Les conséquences de cette résiliation sont immédiates et multiples. Le locataire devient un occupant sans droit ni titre, justifiant l’expulsion. « L’expulsion d’un locataire commercial devenu occupant sans droit ni titre […] peut être demandée au juge des référés » (Motifs, Sur la demande d’expulsion). Cette situation entraîne également l’exigibilité d’une indemnité d’occupation et le paiement des arriérés. La jurisprudence confirme cette approche concernant l’expulsion d’un occupant sans titre. « L’expulsion d’un locataire devenu occupant sans droit ni titre peut être demandée au juge des référés » (Cour d’appel de Paris, le 20 avril 2023, n°22/18109).

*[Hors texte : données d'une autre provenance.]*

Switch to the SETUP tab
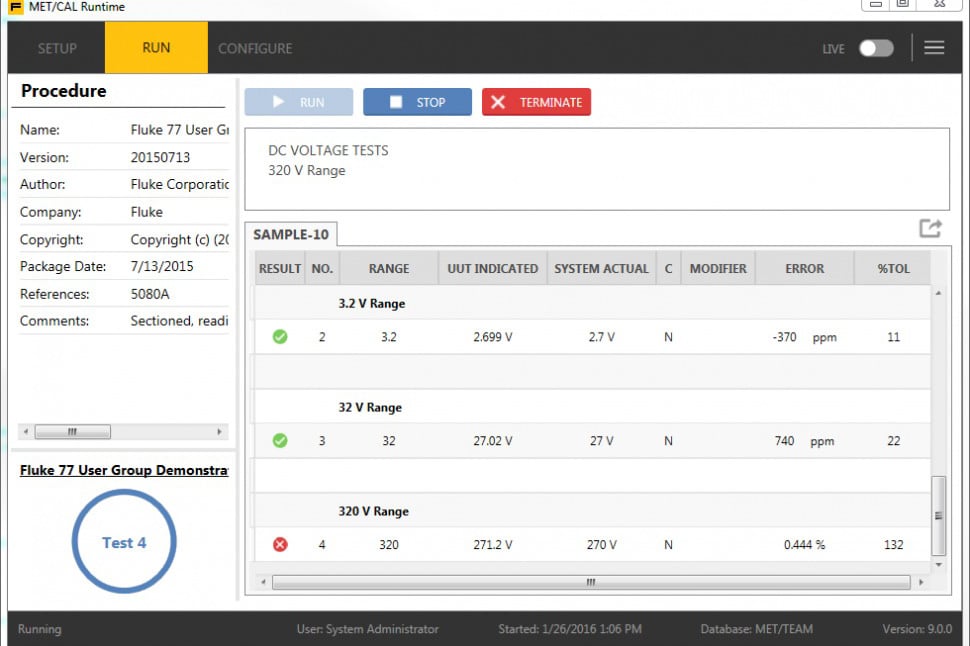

Le juge opère ainsi une distinction nette entre les créances certaines et les pénalités contestables.
La portée de cette décision est significative pour la pratique des baux commerciaux. Elle rappelle l’efficacité du référé pour obtenir l’exécution d’obligations non contestables. Le juge use de ses pouvoirs pour accorder des provisions sur les dettes liquides et exigibles. En revanche, il refuse de statuer sur les pénalités, renvoyant cette question au fond. Cette ordonnance assure ainsi une protection efficace des droits du bailleur sans préjuger du tout. Elle illustre l’équilibre recherché entre célérité de l’exécution et protection des débiteurs.